Mr. Wills, who was convicted of first-degree murder last fall in the 2002 death of his longtime lover Linda Mariani, hired and fired a series of lawyers over almost six years, seven of whom were publicly paid for – despite the fact that he was initially considered too wealthy to be eligible for legal aid. Mr. Marin launched his investigation in the wake of public outcry following revelations that Mr. Wills, a former veteran Toronto police officer, had transferred almost all of his assets to his estranged wife before demanding the public pay for his defence.
Although the public funding was ordered by a judge and the money came through the Ministry of the Attorney General (MAG), it was the duty of Legal Aid Ontario (LAO) to keep an eye on the mounting costs – a duty it completely abdicated, the Ombudsman found. This was partly because LAO had developed a “not our job” mentality in dealing with such cases. In the Wills case, that mentality, along with individual mistakes, amounted to a “no check/blank cheque” policy, the report states.
The Wills case prompted the Ministry to implement a new protocol for similar cases. A protocol is better than nothing but fails to address the problem, the Ombudsman said. “A protocol is not a legally binding document. In this case, it serves more like a ‘gentleman’s agreement’ between the Ministry and LAO. Only legislation can impose a clear plan for administration on everyone, including judges and lawyers, so that it becomes part of every court order for legal fees.”
The Ombudsman also recommended new legislation “to discourage legal aid applicants from transferring away their wealth and for recovering funds where this has happened.” As for the Wills case, he called for the various lawyers’ bills to be reviewed by a court.
Legal Aid Ontario has agreed to implement all of the recommendations in the report and has already made some welcome reforms, Mr. Marin said. By contrast, he described the MAG’s response as non-committal so far. “I am concerned that there is no sense of urgency or necessity on the Ministry’s part regarding these recommendations. Rather han substantive information on next steps, the Ministry has left me with only vague references to decisions to be made at some point in the future.” Both the Ministry and LAO have agreed to report to the Ombudsman every six months on their progress in implementing his recommendations. “At that time I will assess whether the Ministry has taken any tangible steps toward the improvements I believe are necessary,” Mr. Marin said.
The Ombudsman’s report did not directly address the issue of legal aid rates, since they are the subject of an ongoing review commissioned by the government. However, he indicated that his report offers “ample support for the argument” that the rates “unquestionably impede equal access to justice in Ontario” and should be increased.

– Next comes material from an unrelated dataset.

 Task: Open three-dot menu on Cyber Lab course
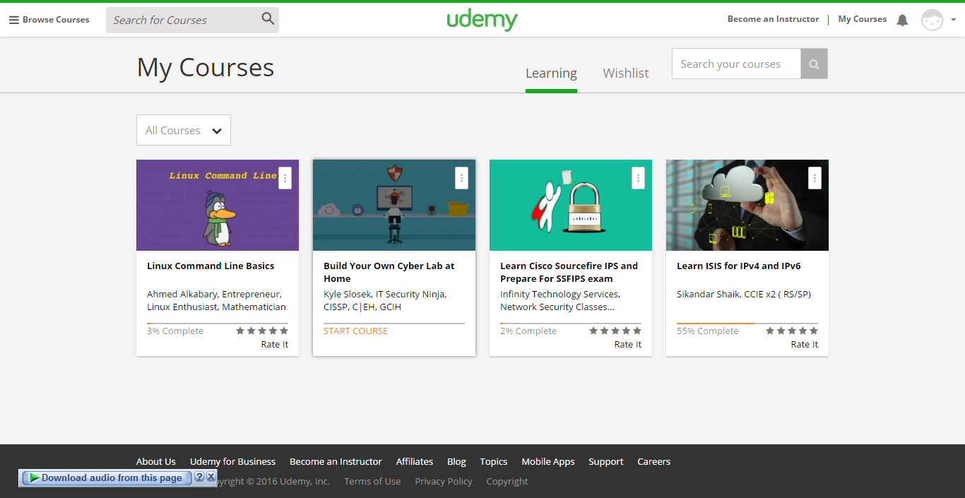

This investigation was conducted by the Special Ombudsman Response Team (SORT) and A Test of Wills is the ninth published SORT report since Mr. Marin was appointed in April 2005. Previous investigations have sparked, among other things, changes to the province’s municipal property assessment process, improved disease screening of newborn babies and reforms to the Ontario Disability Support Program, Criminal Injuries Compensation Board and the provincial lottery system.